The only words in the book are places and times, everything else is just pictures. They say a picture speaks a thousand words. Then, a 100 pictures must speak a 100,000 words - and that is indeed what this book did. It took me all of half an hour to "read" it cover to cover, but it gave me the feeling of having finished a full-length novel. One could flip through it in minutes, but the book implores you to slow down, for the slower you read, the more you gain.

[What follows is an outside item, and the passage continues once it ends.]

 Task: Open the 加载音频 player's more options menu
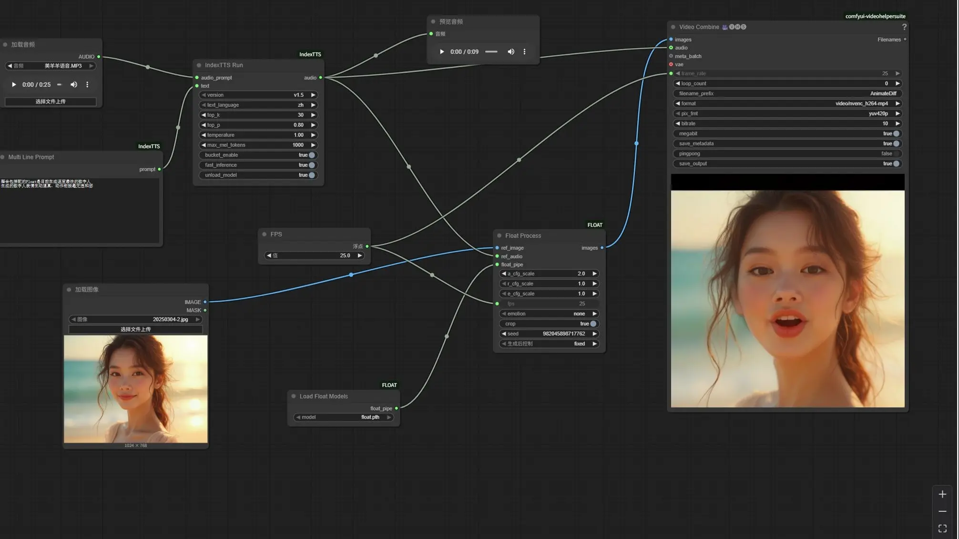coord(87,85)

The book tells a beautiful story beautifully. Haugomat plays with just a few colours to create simple yet stunning art. The overarching theme for the pictures is looking through things - could be a window, a screen, a crack. They are arranged very nicely, such that each spread is self-contained. For e.g., the picture on one side of a spread might show someone peering into a microscope and the picture on the other side might show what's being studied. This gives us dual perspectives - one capturing the character externally, and another through their eyes. The first creates expectation, and the second fulfils it - a mystery, followed by a reveal. Haugomat's finesse shows in how everything on the left is also distant and muted, while everything on the right is upfront and vibrant. I found this juxtaposing to be brilliant.
And there‘s more poetry among the pages. The coda at the end was especially bittersweet. The main character returns to his childhood home and finds solace in studying and preserving the same insects that fascinated him in his youth; he comes full circle. The end of the protagonist’s life is implied by a shattered magnifying glass. What comes right after delivers a heartbreak: full page depictions of how the world goes on as if nothing happened. House standing window ajar, birds perched lines sagging, red sky soaring plane. Perfect tableaux. Words couldn’t have expressed it better.
Finally, this book is also a nostalgic ode to space. All space lovers will have lots to appreciate in it - the moon landing, Columbia and Challenger, Ursa Minor, 2001, HST, and more. Historical events are accurately interlaced with the story adding gravitas to it.